Start of Source information
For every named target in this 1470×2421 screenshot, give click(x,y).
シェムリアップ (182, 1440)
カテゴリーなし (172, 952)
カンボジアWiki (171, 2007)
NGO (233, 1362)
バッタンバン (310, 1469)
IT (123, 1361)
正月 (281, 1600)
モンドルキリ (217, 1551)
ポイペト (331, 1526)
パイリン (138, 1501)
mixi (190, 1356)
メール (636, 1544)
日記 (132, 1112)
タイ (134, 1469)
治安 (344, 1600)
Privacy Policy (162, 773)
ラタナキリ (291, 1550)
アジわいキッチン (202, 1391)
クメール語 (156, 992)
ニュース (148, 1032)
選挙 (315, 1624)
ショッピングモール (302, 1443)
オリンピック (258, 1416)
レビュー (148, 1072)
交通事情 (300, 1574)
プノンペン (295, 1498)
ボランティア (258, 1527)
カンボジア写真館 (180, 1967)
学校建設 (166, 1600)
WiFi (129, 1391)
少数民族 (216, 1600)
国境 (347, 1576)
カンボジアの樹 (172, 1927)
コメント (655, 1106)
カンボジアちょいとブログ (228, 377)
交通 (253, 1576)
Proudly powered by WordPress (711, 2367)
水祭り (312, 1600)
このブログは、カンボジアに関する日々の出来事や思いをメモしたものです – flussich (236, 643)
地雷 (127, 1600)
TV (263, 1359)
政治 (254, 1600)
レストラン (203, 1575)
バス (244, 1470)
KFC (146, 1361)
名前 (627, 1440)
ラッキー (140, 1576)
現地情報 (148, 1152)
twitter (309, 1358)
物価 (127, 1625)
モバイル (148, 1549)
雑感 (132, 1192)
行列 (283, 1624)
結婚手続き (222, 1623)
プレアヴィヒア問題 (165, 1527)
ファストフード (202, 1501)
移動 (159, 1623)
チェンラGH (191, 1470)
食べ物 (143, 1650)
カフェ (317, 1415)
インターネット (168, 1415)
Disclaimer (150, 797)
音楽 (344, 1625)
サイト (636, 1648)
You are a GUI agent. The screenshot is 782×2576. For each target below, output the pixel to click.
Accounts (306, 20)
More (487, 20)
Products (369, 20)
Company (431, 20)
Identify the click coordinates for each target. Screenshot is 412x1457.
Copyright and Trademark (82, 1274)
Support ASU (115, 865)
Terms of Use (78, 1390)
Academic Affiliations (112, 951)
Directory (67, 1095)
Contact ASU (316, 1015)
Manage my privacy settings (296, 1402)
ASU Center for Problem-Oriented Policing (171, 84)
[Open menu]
End of Source information
Set the entries above down again, each one exactly as written.

For every named target in this 1470×2421 screenshot, give click(x,y).
シェムリアップ (182, 1440)
カテゴリーなし (172, 952)
カンボジアWiki (171, 2007)
NGO (233, 1362)
バッタンバン (310, 1469)
IT (123, 1361)
正月 (281, 1600)
モンドルキリ (217, 1551)
ポイペト (331, 1526)
パイリン (138, 1501)
mixi (190, 1356)
メール (636, 1544)
日記 (132, 1112)
タイ (134, 1469)
治安 (344, 1600)
Privacy Policy (162, 773)
ラタナキリ (291, 1550)
アジわいキッチン (202, 1391)
クメール語 (156, 992)
ニュース (148, 1032)
選挙 (315, 1624)
ショッピングモール (302, 1443)
オリンピック (258, 1416)
レビュー (148, 1072)
交通事情 (300, 1574)
プノンペン (295, 1498)
ボランティア (258, 1527)
カンボジア写真館 (180, 1967)
学校建設 (166, 1600)
WiFi (129, 1391)
少数民族 (216, 1600)
国境 (347, 1576)
カンボジアの樹 (172, 1927)
コメント (655, 1106)
カンボジアちょいとブログ (228, 377)
交通 (253, 1576)
Proudly powered by WordPress (711, 2367)
水祭り (312, 1600)
このブログは、カンボジアに関する日々の出来事や思いをメモしたものです – flussich (236, 643)
地雷 (127, 1600)
TV (263, 1359)
政治 (254, 1600)
レストラン (203, 1575)
バス (244, 1470)
KFC (146, 1361)
名前 (627, 1440)
ラッキー (140, 1576)
現地情報 (148, 1152)
twitter (309, 1358)
物価 (127, 1625)
モバイル (148, 1549)
雑感 (132, 1192)
行列 (283, 1624)
結婚手続き (222, 1623)
プレアヴィヒア問題 (165, 1527)
ファストフード (202, 1501)
移動 (159, 1623)
チェンラGH (191, 1470)
食べ物 (143, 1650)
カフェ (317, 1415)
インターネット (168, 1415)
Disclaimer (150, 797)
音楽 (344, 1625)
サイト (636, 1648)
You are a GUI agent. The screenshot is 782×2576. For each target below, output the pixel to click.
Accounts (306, 20)
More (487, 20)
Products (369, 20)
Company (431, 20)
Identify the click coordinates for each target. Screenshot is 412x1457.
Copyright and Trademark (82, 1274)
Support ASU (115, 865)
Terms of Use (78, 1390)
Academic Affiliations (112, 951)
Directory (67, 1095)
Contact ASU (316, 1015)
Manage my privacy settings (296, 1402)
ASU Center for Problem-Oriented Policing (171, 84)
[Open menu]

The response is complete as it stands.